On November 15, 2021, Plaintiffs filed a
separate Private Attorneys General Act of 2004, Labor Code § 2698, et seq.
(“PAGA”) representative action lawsuit against Defendant (the “PAGA
Complaint”). On March 1, 2023, the
parties filed a notice of settlement and joint stipulation to file a first
amended complaint consolidating the Class Complaint and the PAGA Complaint.
On December 6, 2021, Defendant filed a
Notice of Removal to the Central District of California pursuant to 28 U.S.C.
§§ 1441, 1446, and 1453, asserting jurisdiction under the Class Action Fairness
Act (“CAFA”), 28 U.S.C. §§ 1332(d).
Pursuant to the parties’ stipulation, on
April 12, 2023, the parties filed a First Amended Complaint consolidating the
Class Complaint and the PAGA Complaint (together the “Aguilar Action”). No party has ever filed a notice of related
cases seeking to relate the Lemus Action (20STCV44110) with the instant
action (21STCV33017).
On December 14, 2023, the Court – presided
by the Honorable Yvette M. Palazuelos – granted Plaintiffs’ and Defendant’s
(jointly the “Parties”) motion for preliminary approval of the settlement
agreement. (Order 12/14/23.) On June 18, 2024, the Parties filed a motion
for final approval of the settlement agreement.
The hearing on the Parties’ motion for final approval of the settlement
agreement is scheduled for September 12, 2024.
On July 8, 2024, non-party Lucio Lemus,
Jr. (“Lemus Jr.”) filed the instant motion for leave to intervene. On July 30, 2024, the Parties filed an
opposition. On August 6, 2024, the
Parties filed a notice of supplemental authority. On August 7, 2024, non-party Lemus Jr. filed
a reply. On August 14, 2024, non-party
Lemus Jr. filed a notice of errata and a declaration of Mikael H. Stahle.
Legal
Standard
Intervention occurs when a nonparty
becomes a party to an action by:
(1)
Joining a plaintiff in claiming what is sought by the complaint.
(2) Uniting with a
defendant in resisting the claims of a plaintiff.
(3) Demanding
anything adverse to both a plaintiff and a defendant.
(CCP
§ 387(b).)
“A nonparty shall petition the court
for leave to intervene by noticed motion or ex parte application. The petition
shall include a copy of the proposed complaint in intervention or answer in
intervention and set forth the grounds upon which intervention rests.” (CCP § 387(c).) If the nonparty fails to attach to its motion
a copy of the proposed complaint or answer in intervention, a court may properly
deny the motion to intervene. (Sutter
Health Uninsured Pricing Cases (2009) 171 Cal.App.4th 495, 513.)

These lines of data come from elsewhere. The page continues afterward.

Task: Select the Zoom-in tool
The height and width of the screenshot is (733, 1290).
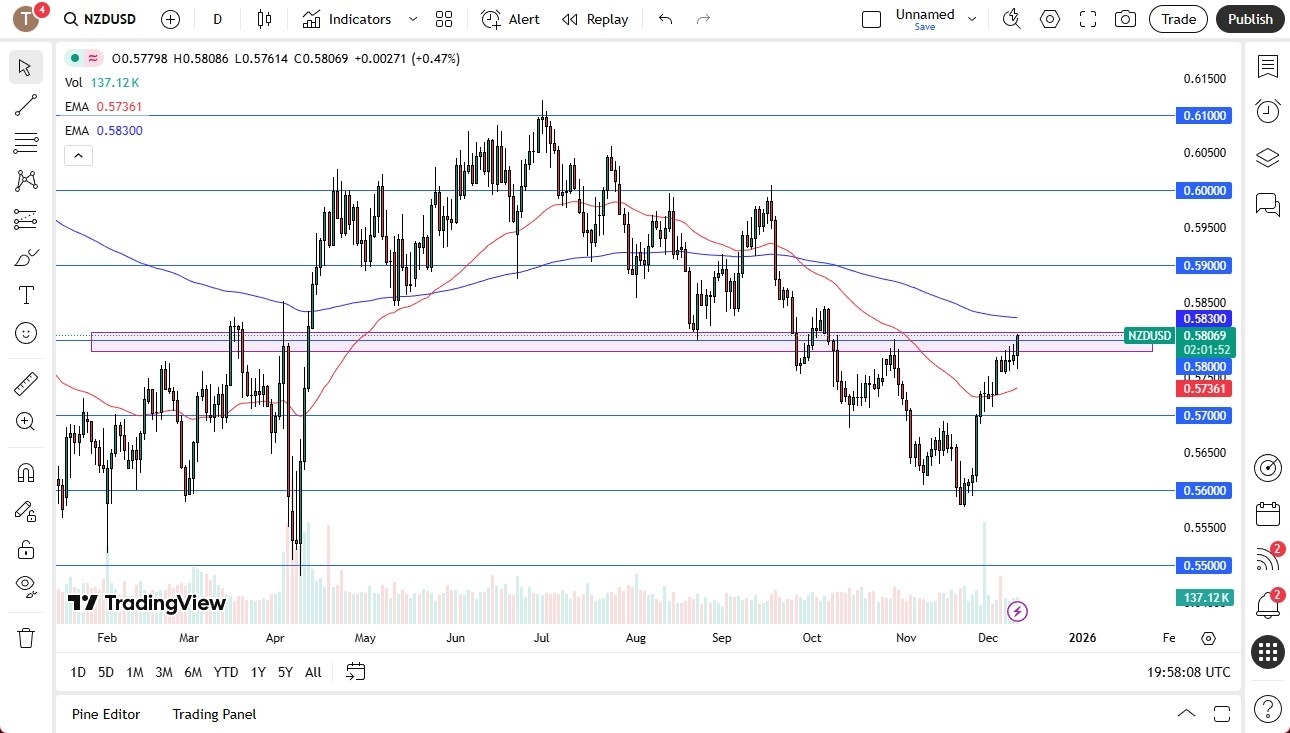Action: click(26, 420)
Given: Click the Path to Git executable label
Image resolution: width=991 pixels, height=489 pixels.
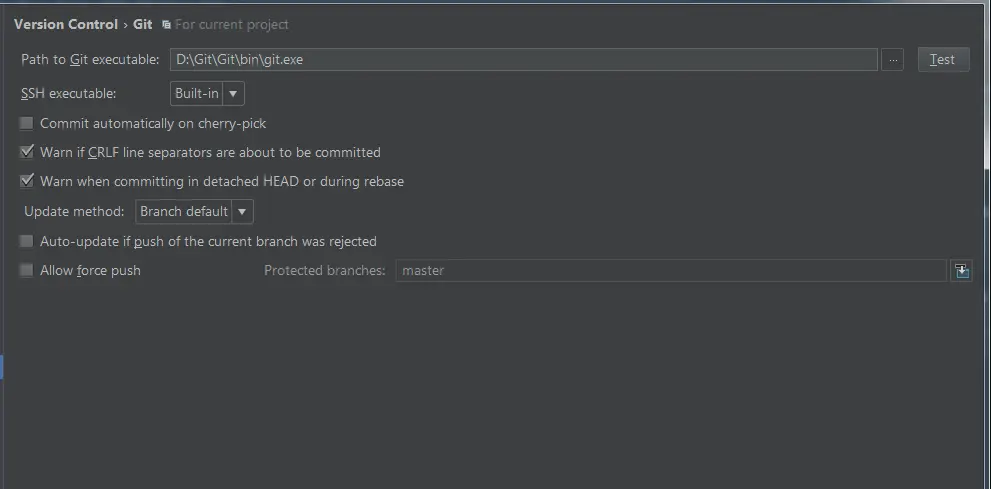Looking at the screenshot, I should (x=90, y=60).
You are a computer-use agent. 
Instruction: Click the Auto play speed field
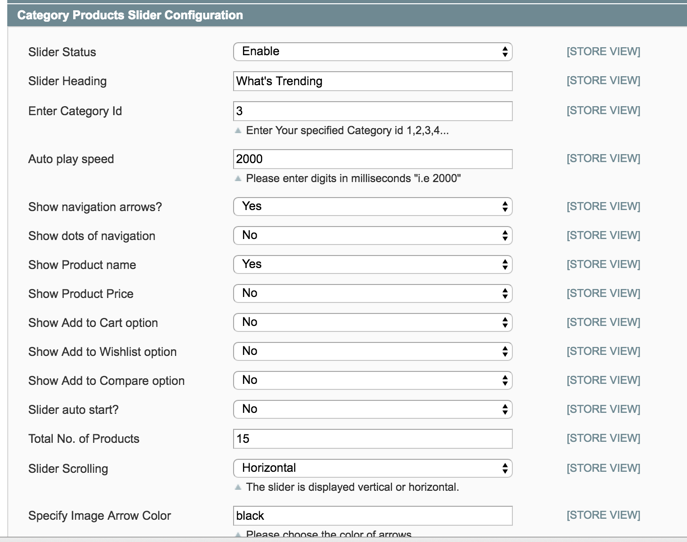[372, 159]
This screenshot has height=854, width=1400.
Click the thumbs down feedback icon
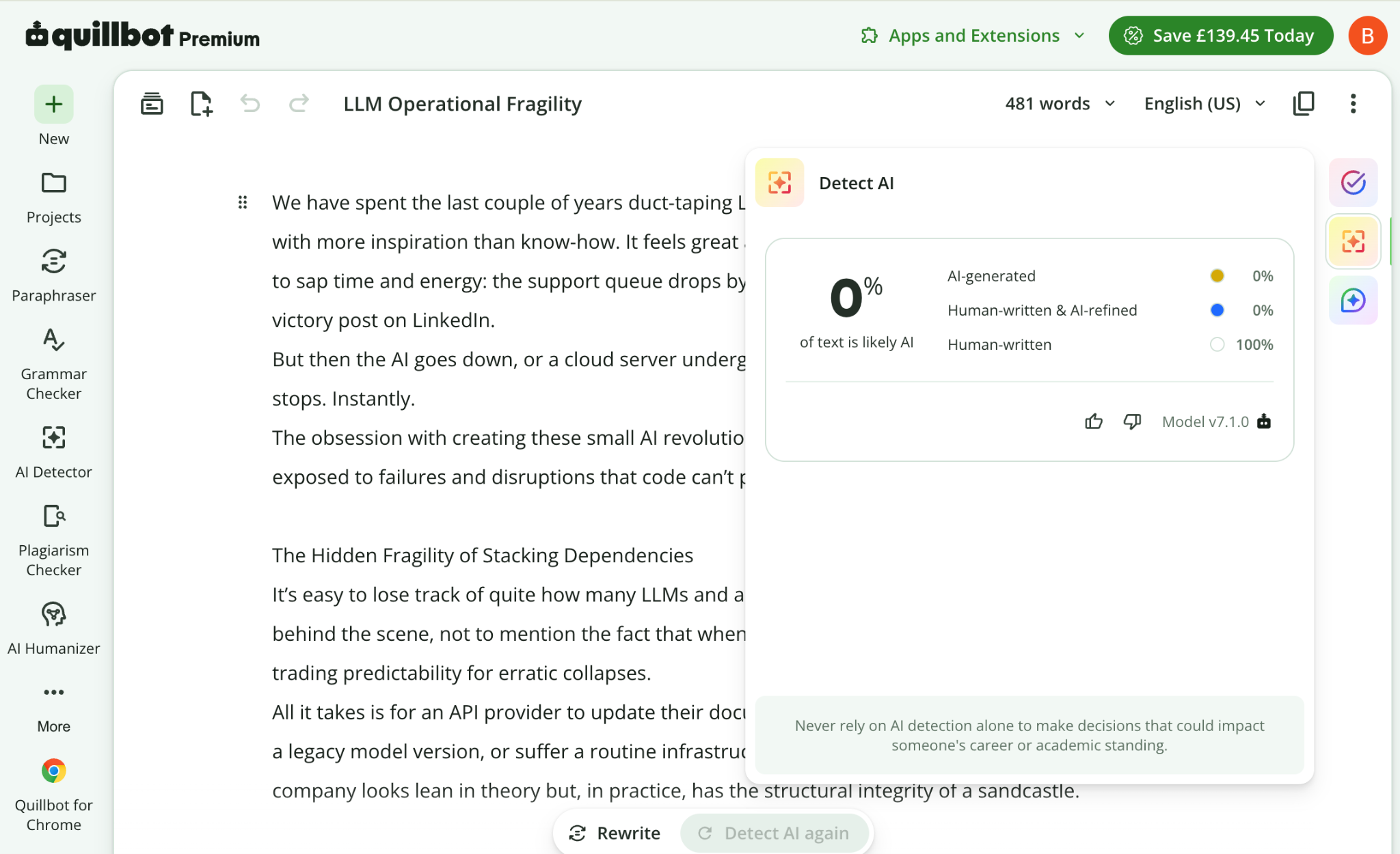point(1132,422)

Intervention is either mandatory or
permissive. Under the mandatory
intervention provision: “[t]he court shall, upon timely application, permit a
nonparty to intervene in the action or proceeding if either … (A) [a] provision
of law confers an unconditional right to intervene [or]
(B)
[t]he person seeking intervention claims an interest relating to the property
or transaction that is the subject of the action and that person is so situated
that the disposition of the action may impair or impede that person's ability
to protect that interest, unless that person's interest is adequately
represented by one or more of the existing parties.” (CCP § 387(d)(1).)

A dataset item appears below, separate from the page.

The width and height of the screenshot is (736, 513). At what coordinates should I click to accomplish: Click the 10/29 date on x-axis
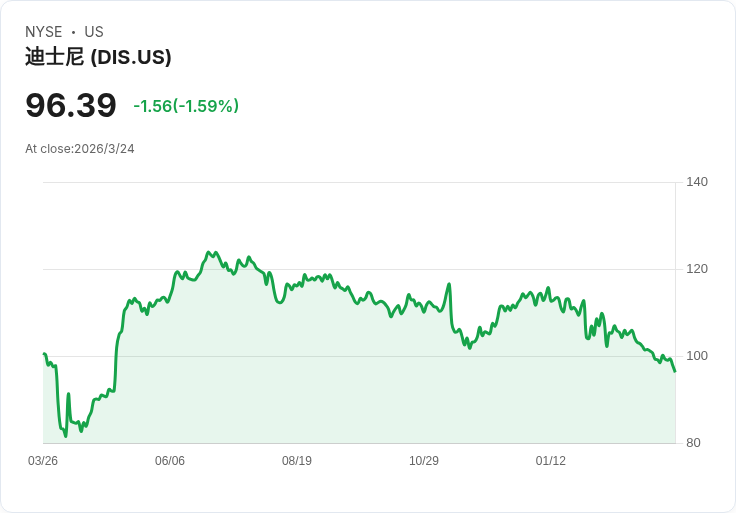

Under permissive intervention
provision, “[t]he court may, upon timely application, permit a nonparty to
intervene in the action or proceeding if the person has an interest in the
matter in litigation, or in the success of either of the parties, or an
interest against both.” (CCP §
387(d)(2).) “[T]he trial court has
discretion to permit a nonparty to intervene where the following factors are
met: (1) the proper procedures have been followed; (2) the nonparty has a
direct and immediate interest in the action; (3) the intervention will not
enlarge the issues in the litigation; and (4) the reasons for the intervention
outweigh any opposition by the parties presently in the action.” (Reliance Ins. Co. v. Superior Court
(2000) 84 Cal.App.4th 383, 386.)
Code of Civil Procedure § 387 was modeled
after and is “virtually identical” to Federal Rule of Civil Procedure 24. Accordingly, California courts may consult
federal court decisions where there is no controlling California authority
directly on point. (Ziani Homeowners
Assn. v. Brookfield Ziani LLC (2015) 243 Cal.App.4th 274, 280–281.)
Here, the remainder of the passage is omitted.